What you will do =
From the first line of the data below through the line bearing "The width and", reproduce each line exactly; do not include pictures.

***** Exercise input *****

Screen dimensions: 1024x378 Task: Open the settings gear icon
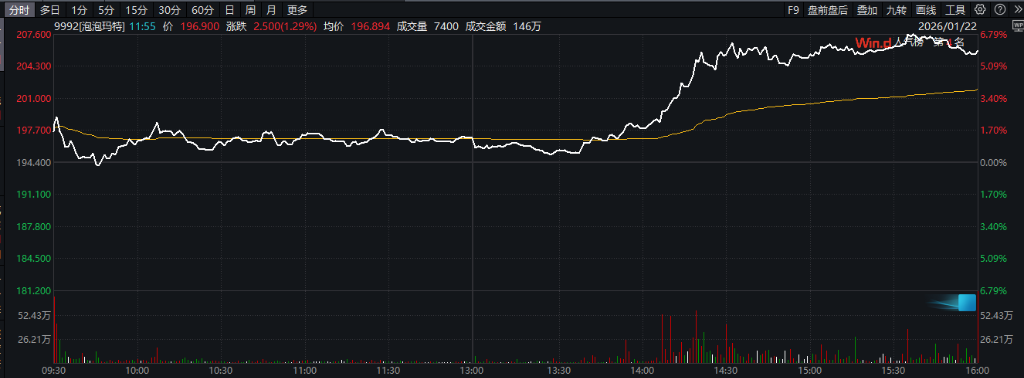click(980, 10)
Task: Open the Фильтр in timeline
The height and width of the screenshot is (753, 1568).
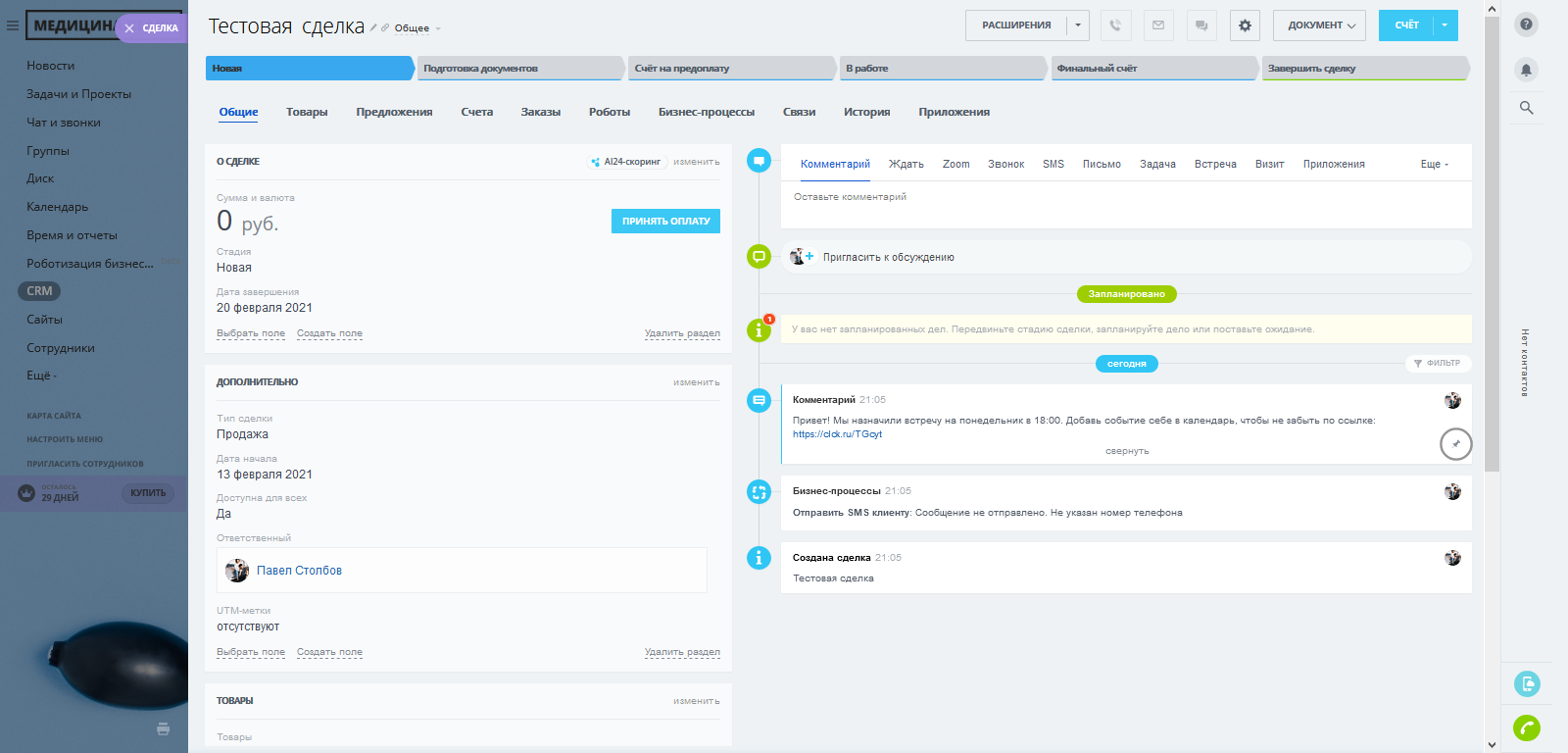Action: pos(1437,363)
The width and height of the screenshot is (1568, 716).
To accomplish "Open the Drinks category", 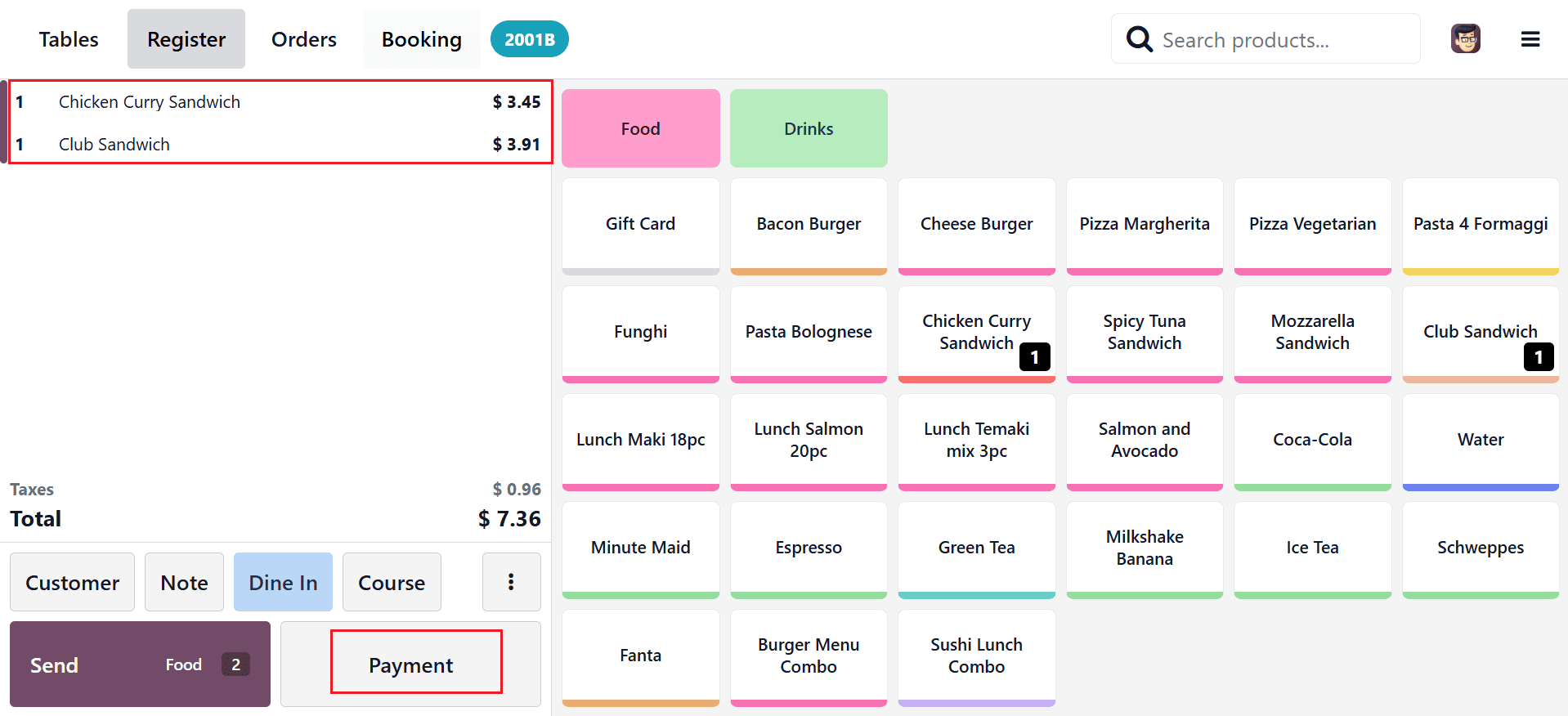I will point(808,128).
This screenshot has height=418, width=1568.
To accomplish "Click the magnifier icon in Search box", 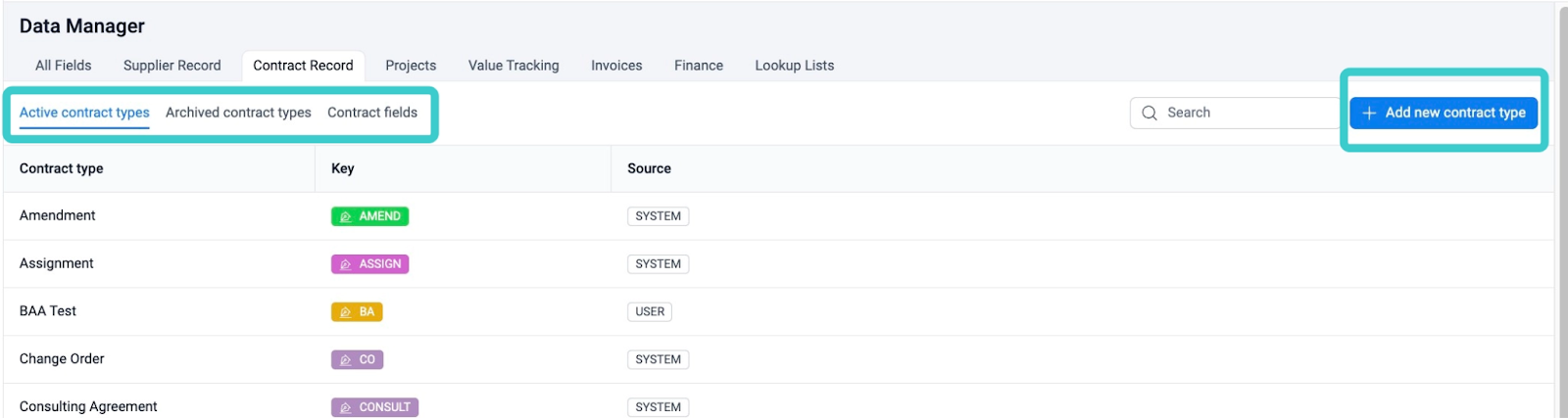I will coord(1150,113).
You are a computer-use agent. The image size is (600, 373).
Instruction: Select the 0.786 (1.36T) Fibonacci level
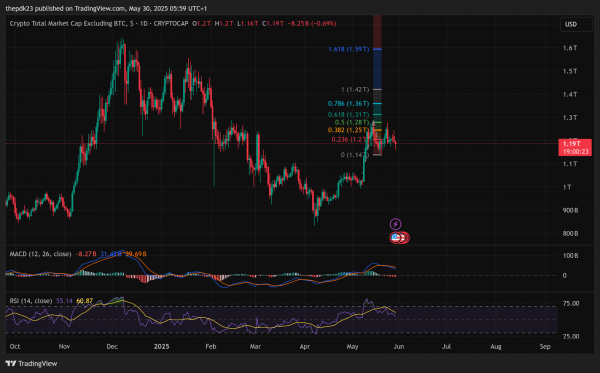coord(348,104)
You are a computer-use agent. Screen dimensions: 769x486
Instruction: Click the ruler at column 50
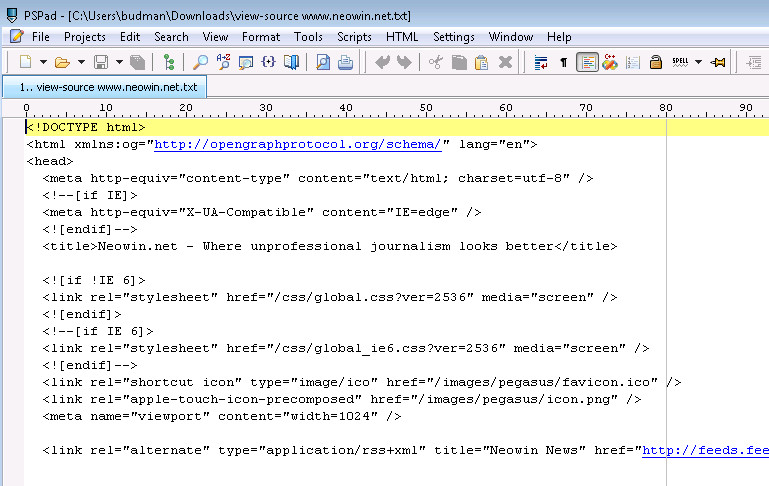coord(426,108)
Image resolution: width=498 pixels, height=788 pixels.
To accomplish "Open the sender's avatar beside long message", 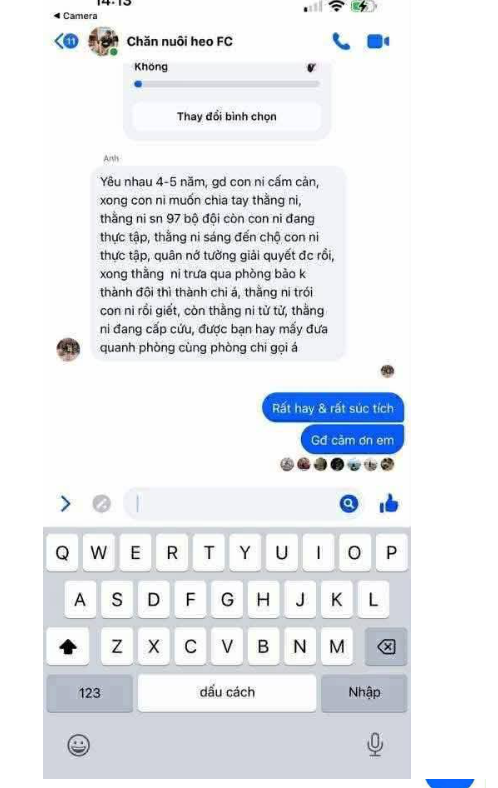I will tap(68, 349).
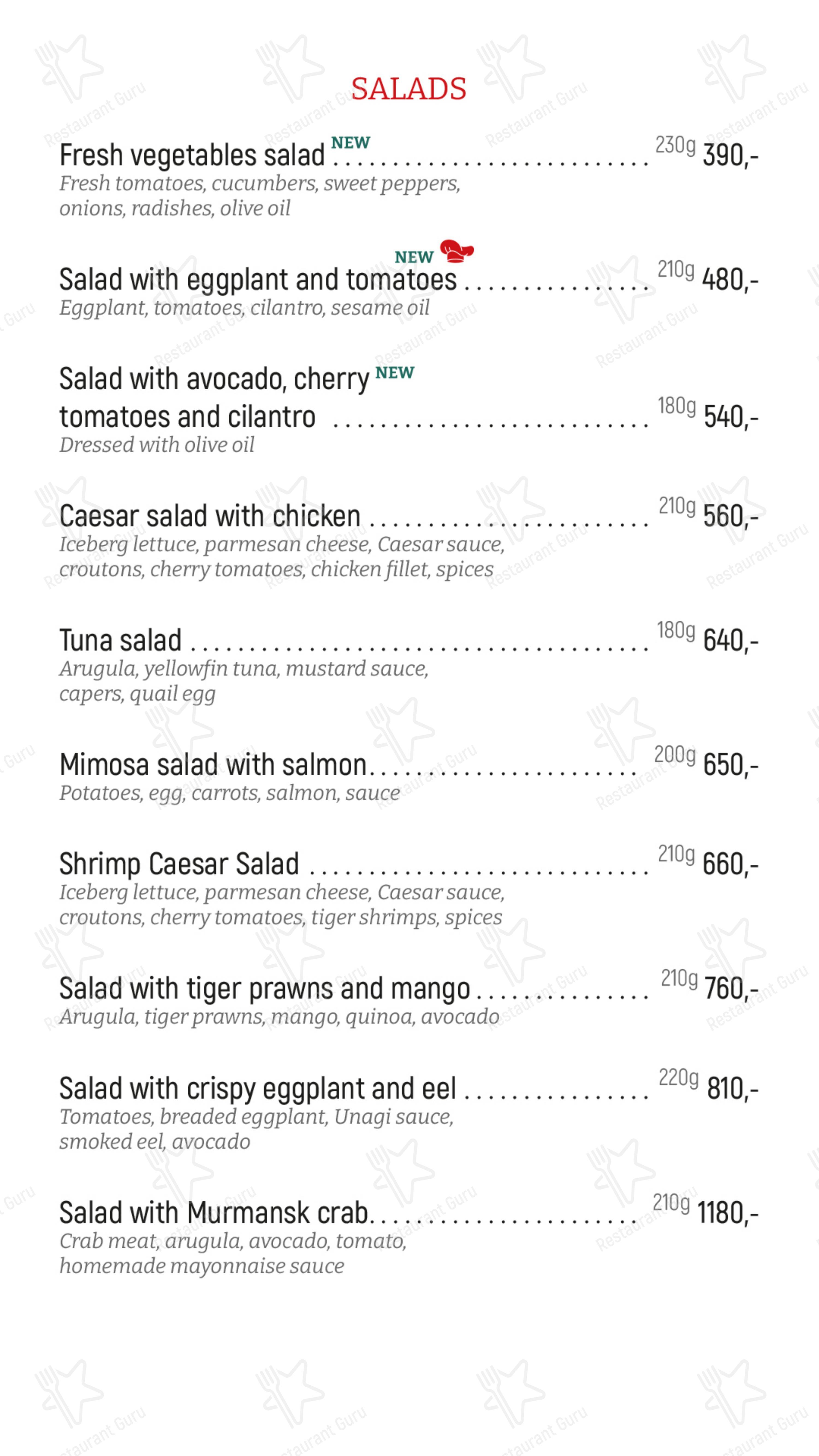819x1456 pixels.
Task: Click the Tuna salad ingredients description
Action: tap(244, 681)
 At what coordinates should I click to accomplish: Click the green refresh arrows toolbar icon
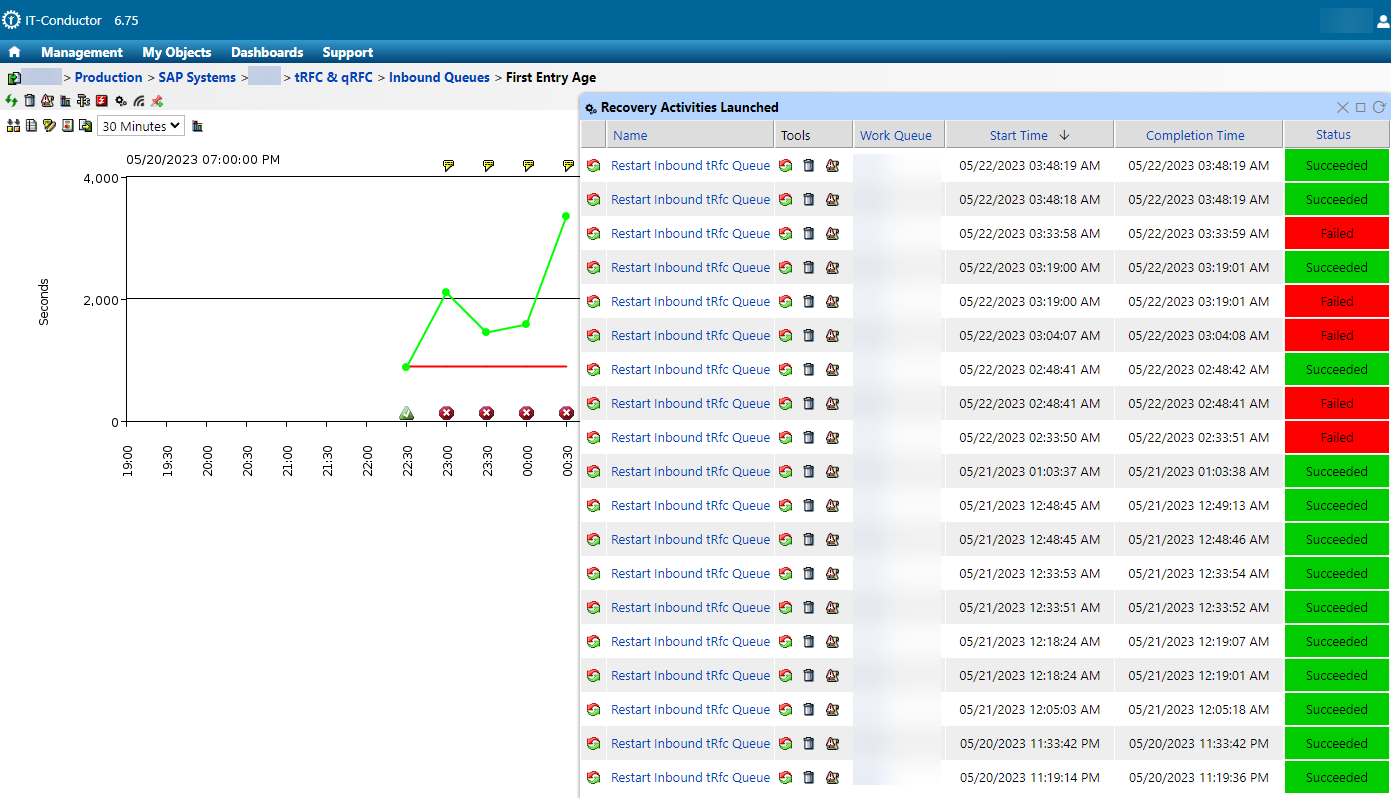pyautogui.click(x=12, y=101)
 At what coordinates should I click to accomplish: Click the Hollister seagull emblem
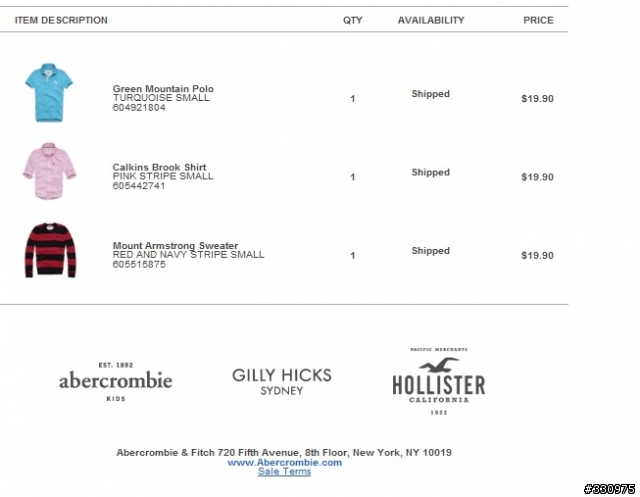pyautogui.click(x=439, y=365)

*****

Completed exercise =
Screen dimensions: 1024x378 Task: Open the settings gear icon
click(980, 10)
Task: Open the Фильтр in timeline
The height and width of the screenshot is (753, 1568).
Action: pos(1437,363)
The width and height of the screenshot is (1568, 716).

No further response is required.